If you want to save money, you're going to have to give up your personal information to companies, according to one Penn professor.
Joseph Turow, a Communication professor and author of Niche Envy: Marketing Discrimination in the Digital Age, spoke to an audience of about 20 at the Penn Bookstore on Wednesday.
Supermarkets, department stores and Web sites are data mining, hoping to boost sales by targeting specific people, Turow said.
"We are moving into a new era," Turow said. "We are at the tip of the beginning of the individual being addressed in the mass media."
These companies are following Pareto's Rule - 20 percent of customers make up 80 percent of revenues - to more efficiently determine to whom to cater.

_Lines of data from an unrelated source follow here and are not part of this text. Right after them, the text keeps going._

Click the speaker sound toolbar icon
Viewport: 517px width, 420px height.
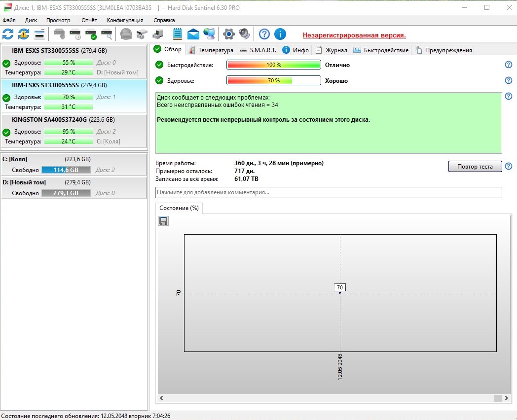click(x=244, y=34)
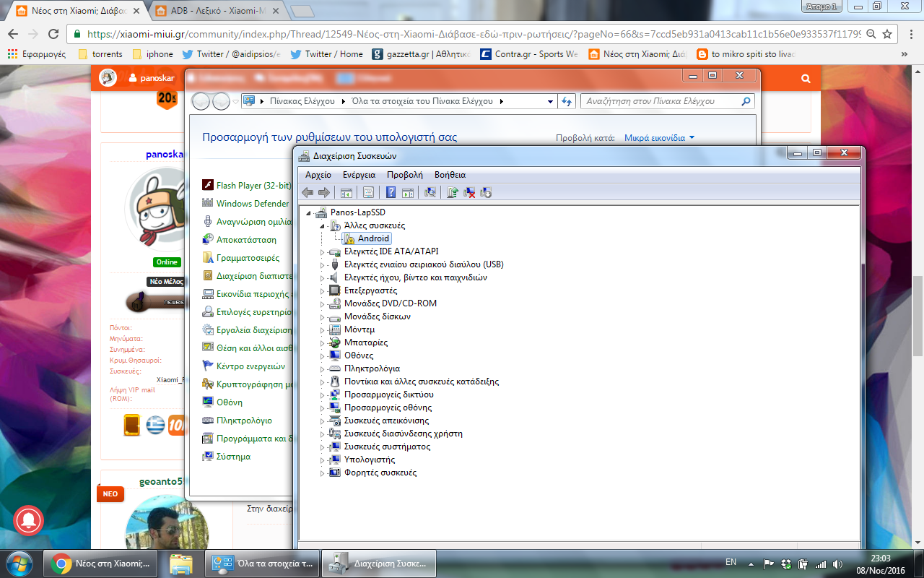This screenshot has height=578, width=924.
Task: Open the Προβολή menu in Device Manager
Action: pos(404,175)
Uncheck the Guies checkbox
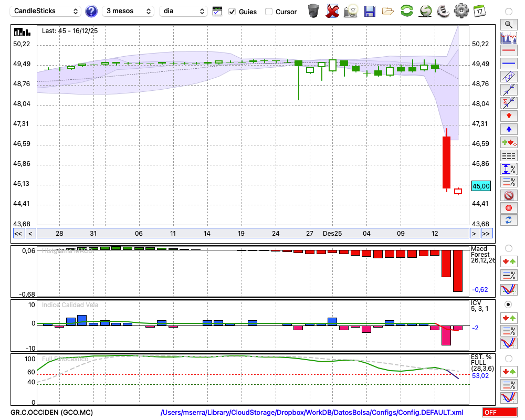This screenshot has width=525, height=420. pyautogui.click(x=232, y=12)
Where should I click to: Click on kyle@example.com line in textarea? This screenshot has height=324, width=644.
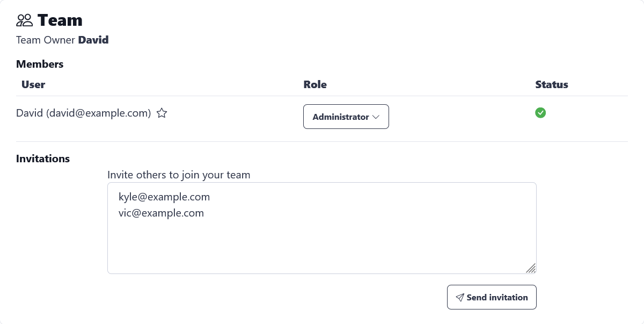tap(164, 197)
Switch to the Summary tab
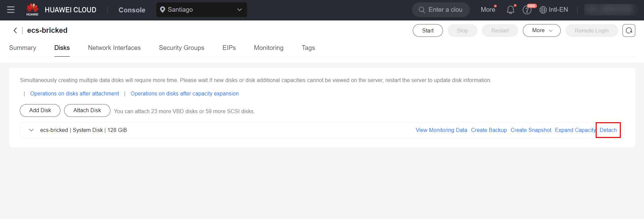 pos(22,48)
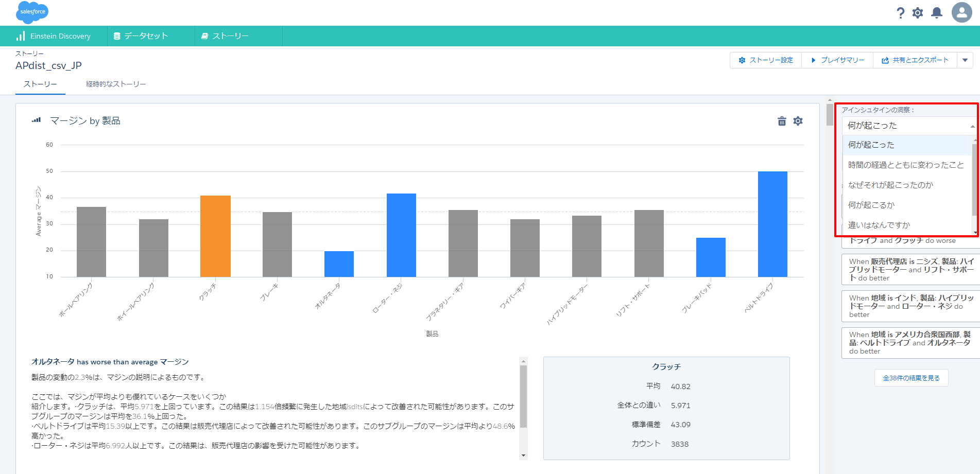Click the ストーリー設定 button

tap(766, 60)
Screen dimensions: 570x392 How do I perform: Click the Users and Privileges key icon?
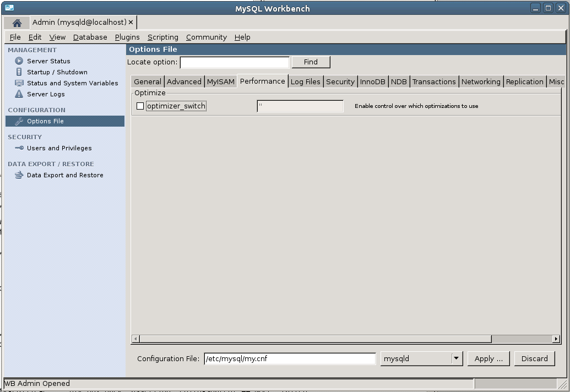click(x=19, y=148)
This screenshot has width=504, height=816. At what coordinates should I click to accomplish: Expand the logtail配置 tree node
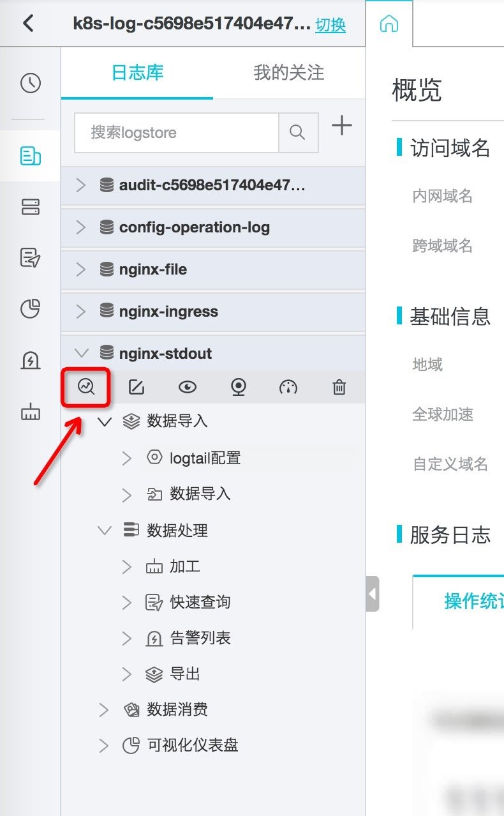127,458
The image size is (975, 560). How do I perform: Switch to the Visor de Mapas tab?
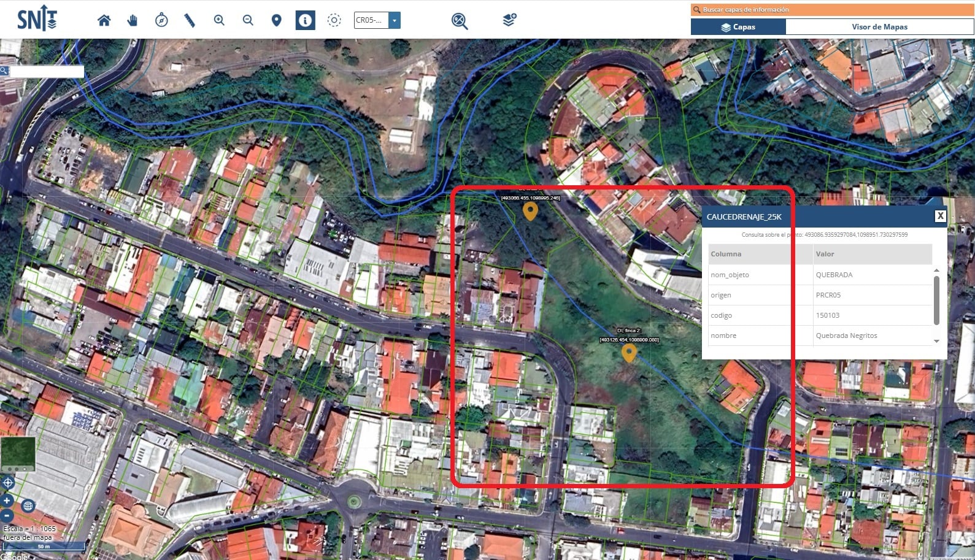879,27
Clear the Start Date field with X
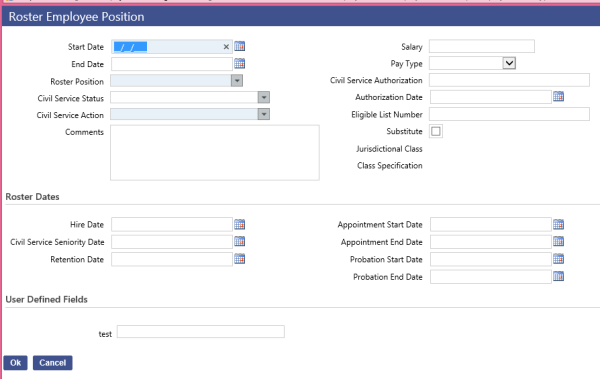The width and height of the screenshot is (600, 379). tap(226, 47)
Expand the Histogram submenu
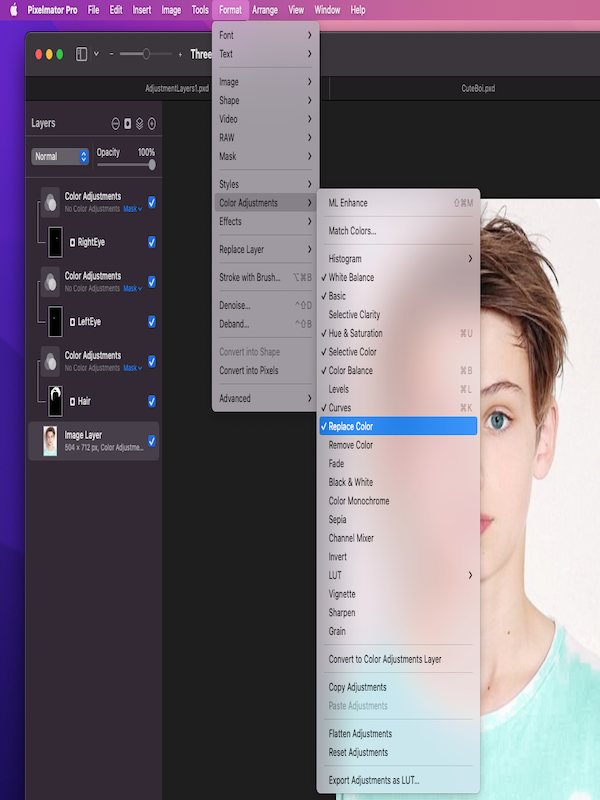The image size is (600, 800). [x=398, y=259]
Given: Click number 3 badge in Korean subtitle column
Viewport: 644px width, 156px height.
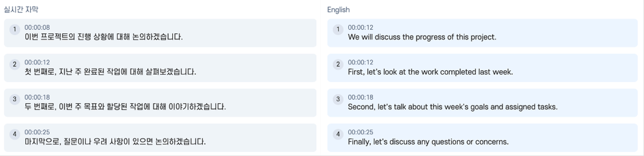Looking at the screenshot, I should coord(14,99).
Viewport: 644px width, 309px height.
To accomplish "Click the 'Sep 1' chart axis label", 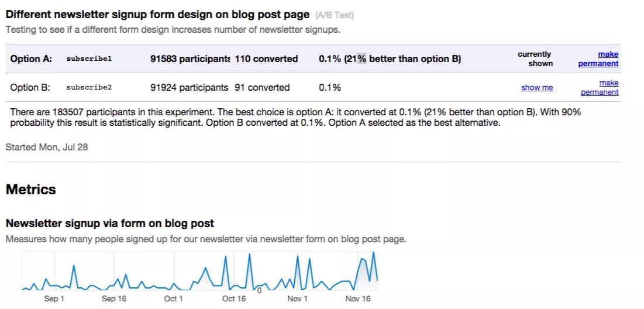I will 54,299.
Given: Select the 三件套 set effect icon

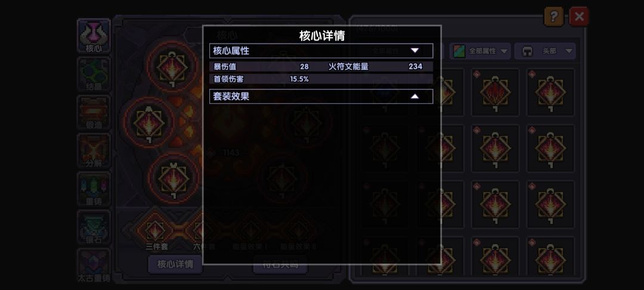Looking at the screenshot, I should (x=156, y=231).
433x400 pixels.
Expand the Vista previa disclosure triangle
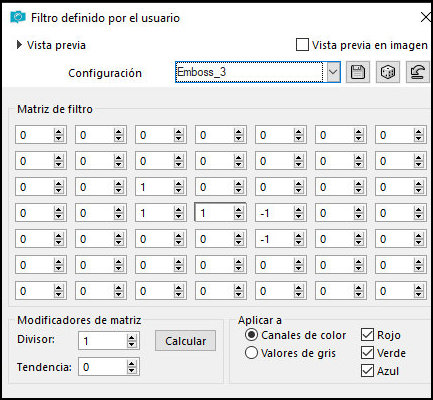tap(19, 45)
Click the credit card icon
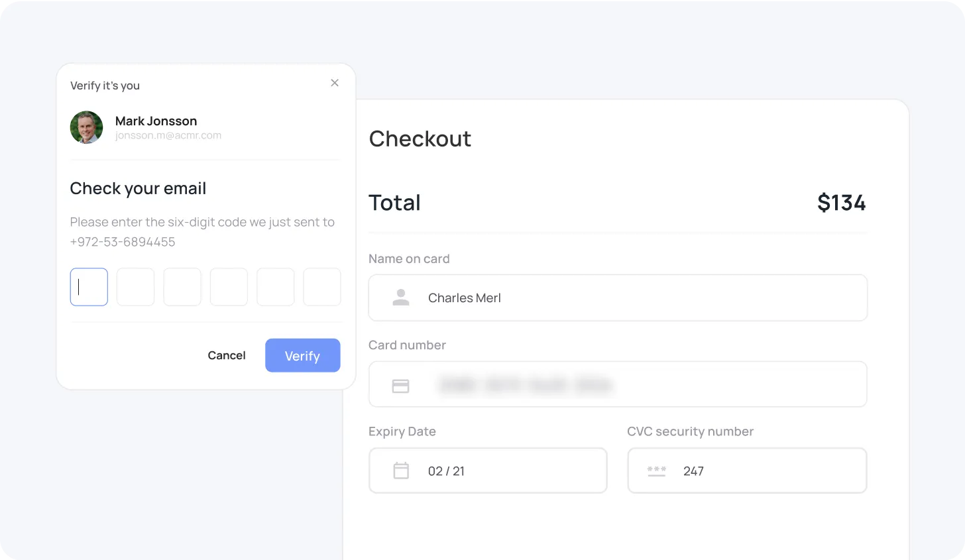 click(x=401, y=386)
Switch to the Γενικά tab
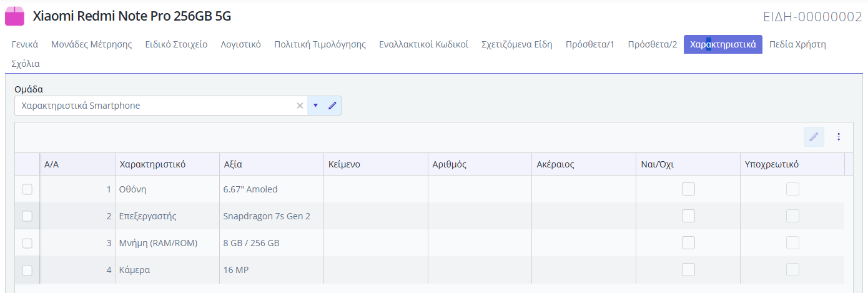 25,44
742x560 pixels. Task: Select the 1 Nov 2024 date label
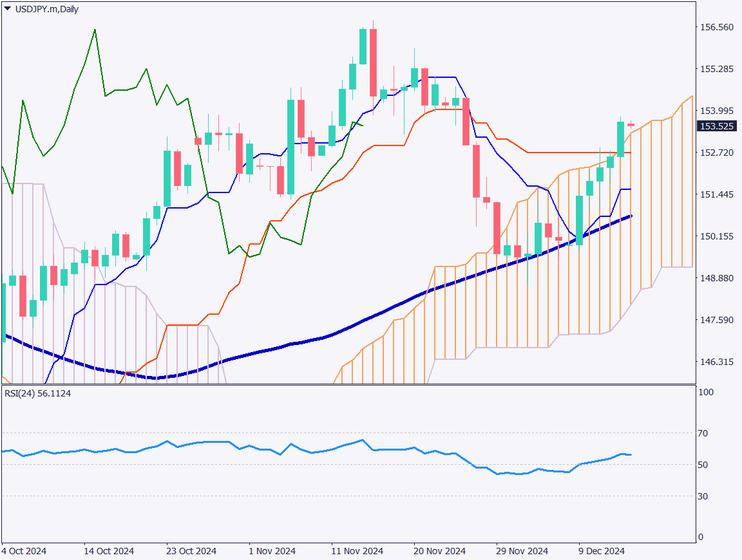(273, 552)
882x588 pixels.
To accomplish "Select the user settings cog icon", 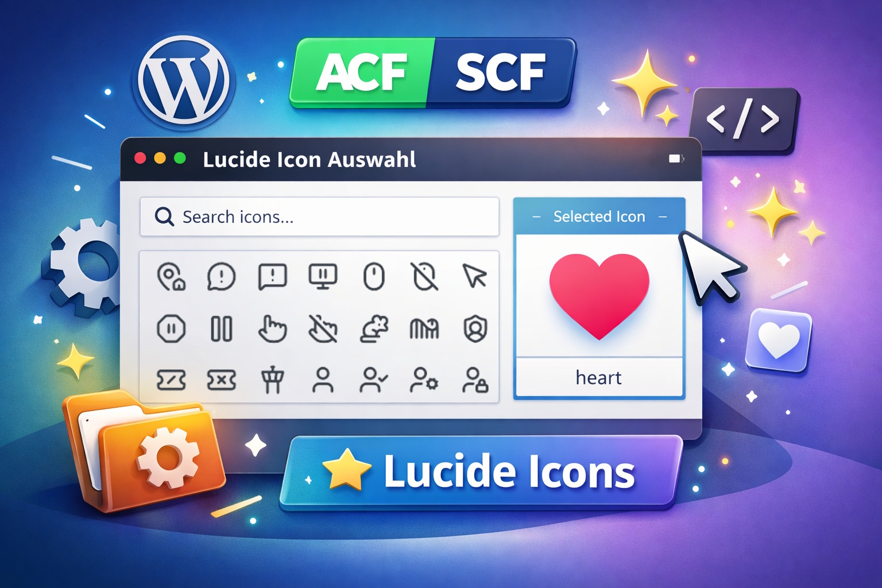I will [x=424, y=380].
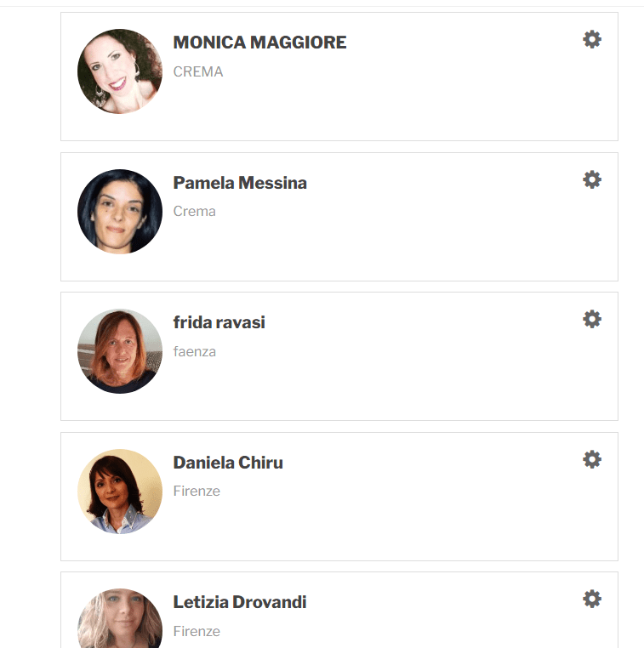Open the MONICA MAGGIORE name link
644x648 pixels.
[x=259, y=43]
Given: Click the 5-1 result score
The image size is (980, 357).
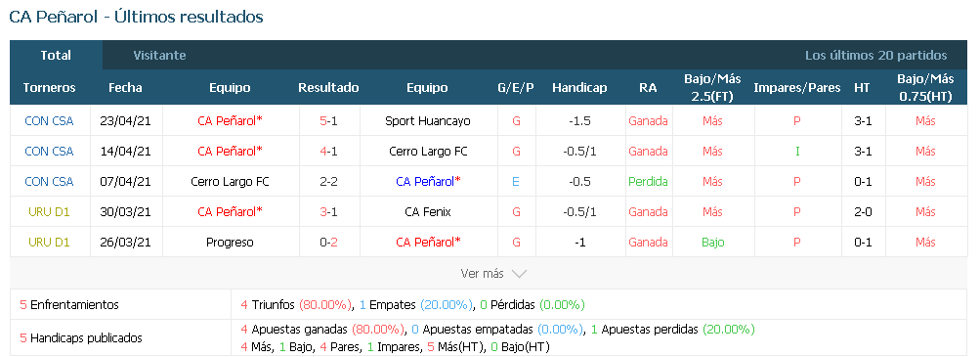Looking at the screenshot, I should (328, 120).
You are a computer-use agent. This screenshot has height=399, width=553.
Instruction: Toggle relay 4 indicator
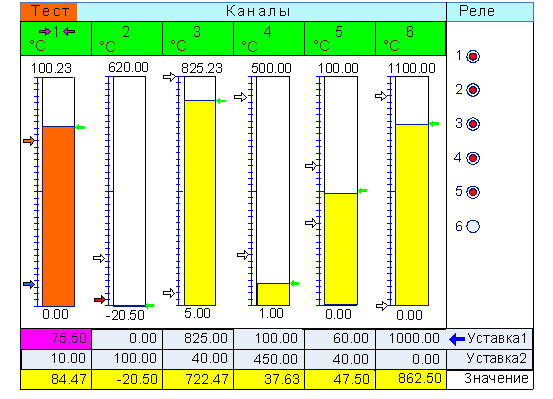[x=473, y=158]
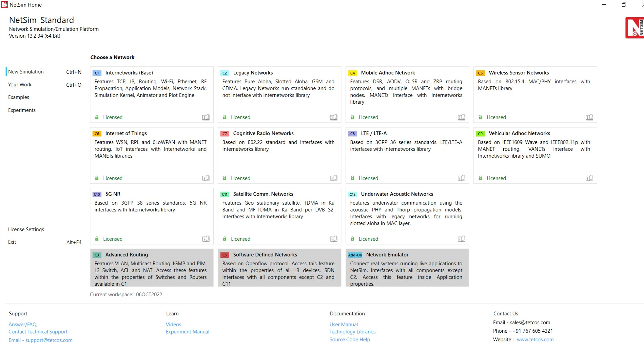Click NetSim logo in top right corner
The image size is (644, 343).
(x=634, y=28)
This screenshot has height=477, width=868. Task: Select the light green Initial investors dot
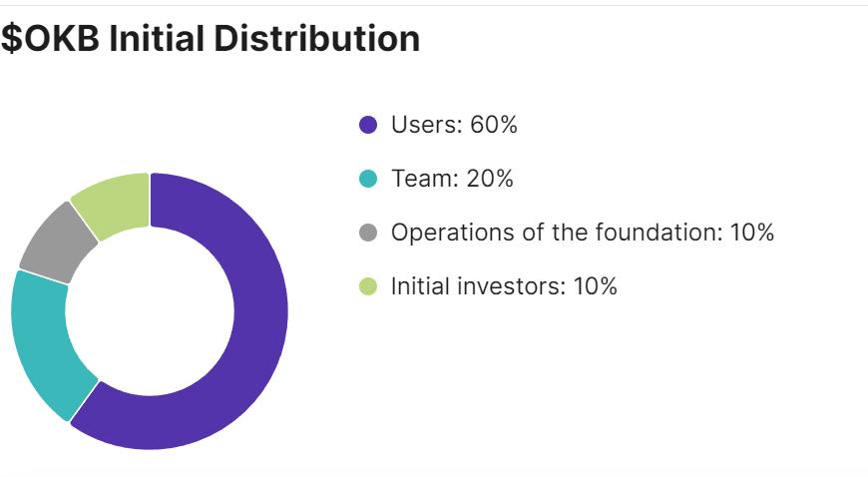coord(368,286)
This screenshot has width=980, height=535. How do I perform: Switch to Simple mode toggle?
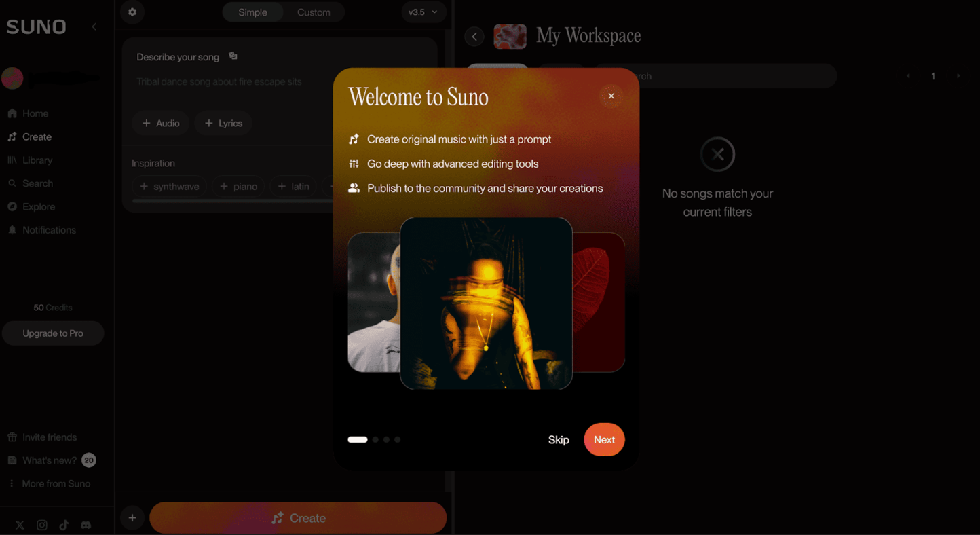point(252,12)
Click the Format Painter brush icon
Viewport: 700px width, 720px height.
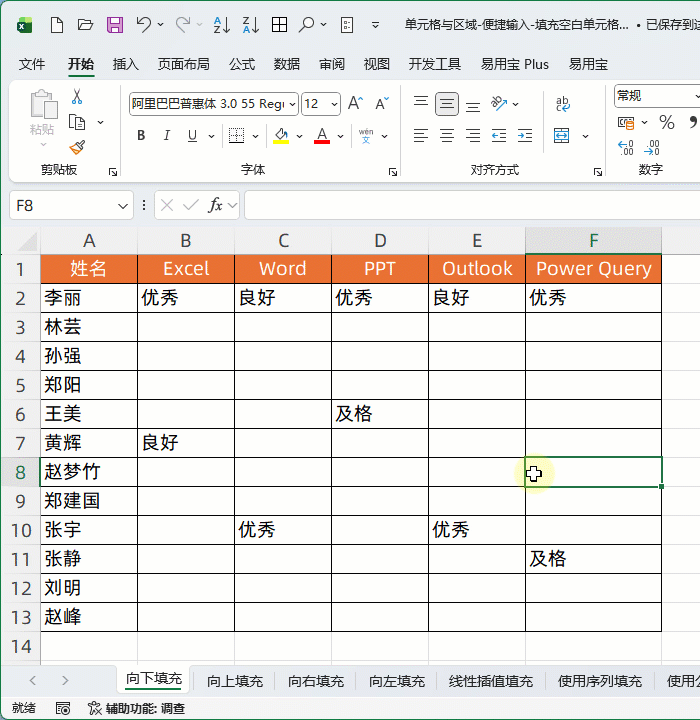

For example, Bloomingdale's Klondike system immediately alerts cashiers at its department stores which shoppers are top customers. Employees can then offer specific promotions and special deals to them.
Turow said that instead of competing with neighbors for the prettier lawn and faster car, individuals are competing for better deals - 'keeping up with the Joneses' in the digital age.
"Consumers will now have to compete and prove themselves to companies." Turow said. "This is a society built on envy. How much are you going to buy?"
Turow said that this system plays on envy in two ways.
There is "envy that companies have about other companies' consumers," Turow said, "and individual envy, when one feels others are being treated differently. If you wanted to be treated well, prove to us that you'll be a good customer [and] . give us info" about yourself.
As examples, he noted that airlines offer different prices to more loyal customers, The New York Times uses third-party databases to sell subscribers' information, and Google Inc. saves word searches for over five years.
Turow said that advertisers believe they have to focus on certain types of people.
"This is discrimination in a different sense," Turow said. "The companies make us feel comfortable based on how they see us."
Second-year Communication student Deb Wainwright said that, before the talk, she had been unaware of the way advertisers target individuals.
"This is fascinating and a little terrifying. I just want to be aware, and I don't think we are," Wainwright said.